Mais attention elle est nue, mais PUDICA , c.a.d. que les parties génitales ne sont pas représentées, contrairement à celles des hommes dans la sculpture de l'époque. Quoique, on suppose que certaines statues recevaient un ornement de pilosité peint ! Et, pour respecter les canons de la beauté de ce temps-là une belle femme a une petite gorge, c.a.d. de petits seins On a ainsi lancé les règles de l'esthétique statuaire pour les deux mille ans à venir… (Même les attributs des mâles doivent être tout petits, fi d'un vulgaire et gros pénis !) La Rome de la Renaissance et des Papes trouvera d'ailleurs moyen de les couvrir par la célèbre feuille de vigne rajoutée a profusion pour souscrire à la règle du : Cachez… ce que je ne saurai voir ! La main droite de notre Aphrodite cache d'ailleurs pudiquement ses parties alors que l'autre main laisse choir (ou empoigne) son vêtement au-dessus d'une amphore.

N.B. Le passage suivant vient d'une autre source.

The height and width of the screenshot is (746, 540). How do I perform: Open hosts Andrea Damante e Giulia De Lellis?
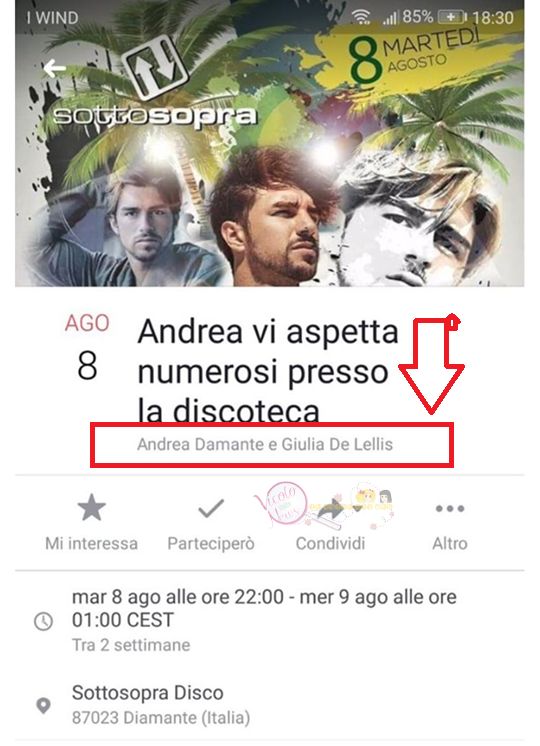coord(265,444)
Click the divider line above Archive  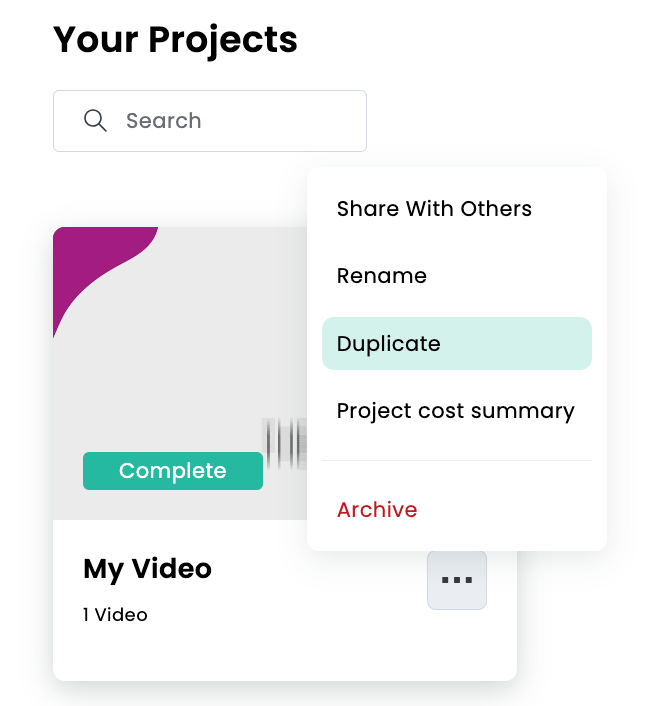(456, 461)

Il nous est difficile d'imaginer l'époque pour laquelle une telle figure apparut comme une nouveauté absolue, ainsi que l'effet qu'elle dût avoir pour ses spectateurs, mais il est certain que la statue fut instantanément célèbre et le scandale quasi général. Il y avait déjà eu des représentations de femmes nues dans l'art grec, (ex = Les Niobides mourantes ou fuyantes de la sculpture architecturale, ou un sein de combattante Amazone) mais cette nudité était justifiée par un contexte narratif. Avec la Cnidienne, on mêlait l'esthétique au voyeurisme, le sacré au profane, la religion aux sens.